=== Task list ===
1. Answer these questions from the comment thread on Columbia below:
(a) Which professor boasts of being able to teach all four core classes?
(b) Which course does one commenter say College seniors would have to volunteer to teach?
(c) What does the quoted student tell Bollinger he is very concerned about?
2. Can you repeat the comment thread on Columbia, everything from "Even if such" down to "directly to Tehran."?
3. Can you go on with the comment thread on Columbia from the point where it stops?

=== Supplied text ===
══════════════════════════════

Even if such small sections would be an improvement (quite plausible, though not necessarily true), would the improvement be substantial enough to justify all of these costs? Put more starkly, would you be willing to see your tuition go up *A LOT* in order to handle all of these costs? Would Columbia be able to compete for the best undergrads if its tuition were dramatically higher than what its peers charge? And let’s not even get into how it would come up with enough financial aid to offset these costs for poorer students.
@easy Richard Bulliet boasts of being able to teach all four core classes. we could just clone him 100 times…
@well I’d send those 100 clones directly to Tehran.
@You You would have to find suppress the gene that causes all those weird hairs to grow in weird places on his face. I find him hard to look a up close
@8 per class Yeah… They’d have to get College seniors to volunteer to teach Lit Hum. lol.
@chill “Some gigantic douche changes the subject before Bollinger has a chance to respond to say that he is very concerned with the “Lack of court space for pickup basketball,” describing a time when he tried to play pickup basketball and the baseball team was practicing on the court. He brings up what he refers to as “all sorts of non-basketball related activities” overtaking the basketball space. The class laughs, and silently hates him.”

══════════════════════════════

=== Dataset entries ===

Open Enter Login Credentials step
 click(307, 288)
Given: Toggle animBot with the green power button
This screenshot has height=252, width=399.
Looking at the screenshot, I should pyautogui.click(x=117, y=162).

══════════════════════════════

=== Exercise responses ===
1.
(a) Richard Bulliet
(b) Lit Hum
(c) The lack of court space for pickup basketball

2.
Even if such small sections would be an improvement (quite plausible, though not necessarily true), would the improvement be substantial enough to justify all of these costs? Put more starkly, would you be willing to see your tuition go up *A LOT* in order to handle all of these costs? Would Columbia be able to compete for the best undergrads if its tuition were dramatically higher than what its peers charge? And let’s not even get into how it would come up with enough financial aid to offset these costs for poorer students.
@easy Richard Bulliet boasts of being able to teach all four core classes. we could just clone him 100 times…
@well I’d send those 100 clones directly to Tehran.

3.
This is false. There were other complaints about the Athletics Dept. in general.
@green anonymous…hmm…i won’t belabor the pitifully obvious. i hope prezbo is impressed w/ your note taking efforts and generosity.
sorry. all quips aside, thanks for sharing. study abroad for three days** is a swell idea if it’s on prezbo’s tab. ughh
@ohforgodsake Is this the same guy who was horribly offended by someone quoting Bruce Robbins in his lecture?
Give it a break. This “anonymous bwog correspondant” had an opinion, but managed to express it politely. And Lee Bollinger chose to start this conversation in a class of his that has a good number of people, probably with a fair number of computers as well. Chances were, somebody was going to take notes on the event, and everybody was going to remember it. This would have gotten out somehow.
And Bwog is a self-proclaimed “gossip rag.” Why should it care what was or was not intended to be off the record? It’s just reporting what it hears, and it was lucky enough to hear this.
@This smacks so much of Catherine the Great’s tour of the peasant countryside.
@poor analogy, idiot unless we presume that all the students in the class were coached to behave as though in a figurative potemkin village (i.e., act like everything at columbia is wonderful), it seems like bollinger got to hear valid, largely unfiltered concerns. whether he chooses to do anything about them is another matter, i realize, but he at least appears to making an effort.
@typo *to be making
@... wouldn’t what goes on in his class be off the record, Bwog?
no respect
@Nice This is why PrezBo is awesome. Now, hopefully he’ll do something about it.